REC tells FCC that EAS cybersecurity plan is overkill for Small Stations, calls on EAS manufacturers to step up to address security concerns

REC Networks has filed comments with the FCC in PS Docket 22-329, a proceeding related to Emergency Alert System (EAS) readiness and cyber security.

In comments, REC expressed serious concerns over an FCC proposal that would require all broadcast entities from iHeart, Sinclair and Nexstar to small stations including LPFM licensees, noncommercial educational stations with limited revenues, minority-owned, "mom and pop" and individual owner commercial stations to develop, maintain and update a complex cyber security risk management plan, similar to those used by federal government agencies and large corporations with enterprise computing operations.  

These demands from the FCC come on the heels of a small number of incidents that occured over the past decade where the passwords of EAS decoders/encoders were compromised in cases where the EAS was directly exposed to the internet for incoming connections. 

In comments, REC stated that "Small Stations" do not have separate information technology departments, help desks or chief information officers.  They are small operations, many with primarily volunteers and to provide a complex cybersecurity plan similar to those used by federal agencies would be extensively burdensome and would take resources away from a noncommercial station's primary mission of achieving their educational objectives and informing the public.  

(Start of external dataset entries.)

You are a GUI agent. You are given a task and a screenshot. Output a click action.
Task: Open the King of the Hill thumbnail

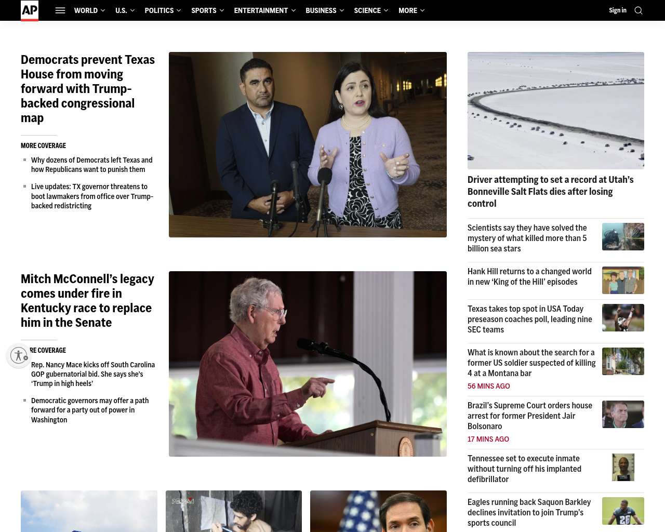pos(623,280)
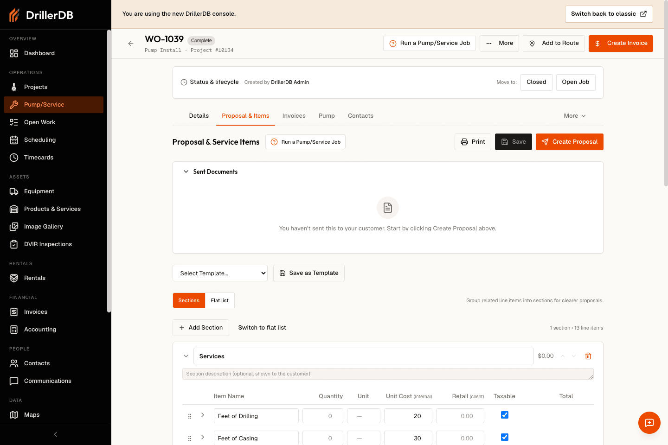Move the Services section up with arrow
The height and width of the screenshot is (445, 668).
[563, 356]
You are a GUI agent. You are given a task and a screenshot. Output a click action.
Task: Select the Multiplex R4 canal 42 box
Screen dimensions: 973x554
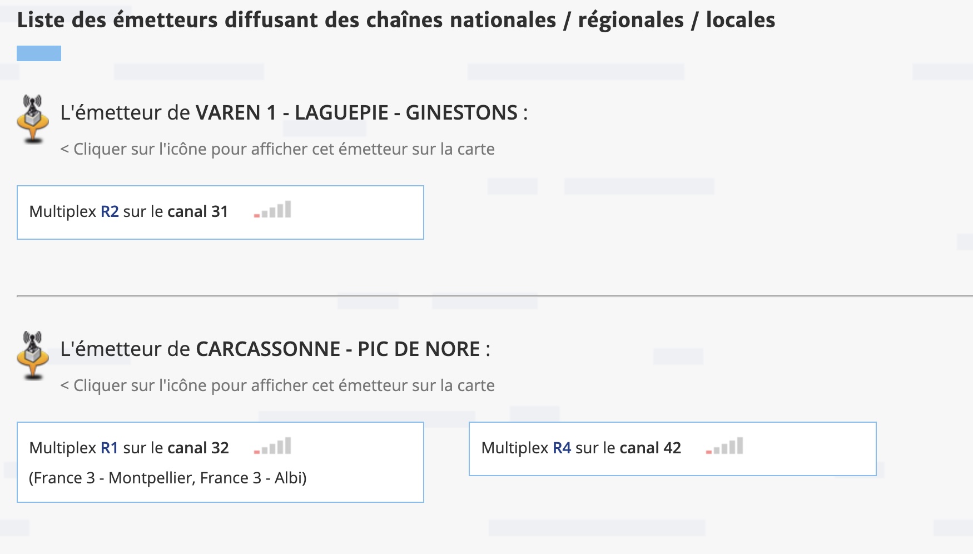click(x=672, y=449)
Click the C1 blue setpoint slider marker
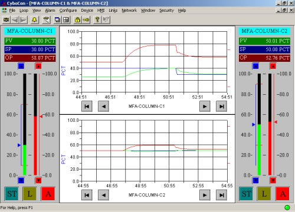The width and height of the screenshot is (295, 212). (x=19, y=145)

REC proposed for smaller FM stations (LPFM, Class D and Class A), smaller AM stations (Class C and Class D stations operating 1 kW or less) and for smaller LPTV stations (those with a noise limited contour of 28.3 km or less) that do not play a support role in EAS (such as being a local primary station), that these stations not be required to prepare an extensive cyber security plan but instead, adopt a simplified "Code of Good Network Operating Practices" which addresses some common-sense methods of assuring that an EAS, especially one that is exposed to the internet for incoming connections is properly protected from unauthorized use.  This Code of Good Network Operating Practices have also been published by REC in REC LPFM Advisory Letter No. 17. 

REC calls upon the EAS equipment manufacturers, such as Digital Alert Systems/Monroe Electronics, Sage Alerting Systems, Viavi (Trilithic) and Gorman Redlich to enact additional security methods, such as two factor authentication in their EAS decoders/encoders as well as other methods including pre-setting random passwords for new units at the factory or placing the login screen in a manner that requires the additional entry of a few random characters in the uniform resource locator (URL) that is used to access the equipment.  REC states that EAS equipment manufacturers also own this issue and demands that manufacturers make these security patches in EAS equipment at no charge to at least small stations.

REC also opposed any changes at this time to current policy related to EAS outages from the current policy where the FCC field office is contacted if the EAS is expected to be out of service for more than 60 days.  REC states that issues with EAS are not always equipment but also receive antennas.  REC also cites the issues with the current State Emergency Communications Coordinator structure and the struggles that some rural stations have in receiving their monitoring assignments outlined in their state plans.  REC states that if reporting at less than 60 days is necessary, it should be done in a system that broadcasters are familiar with, such as LMS and not in systems unfamiliar to broadcasters, such as NORS, which is normally used for telephone service outage reporting. 

Reply comments in PS Docket 22-329 are due by January 23, 2023.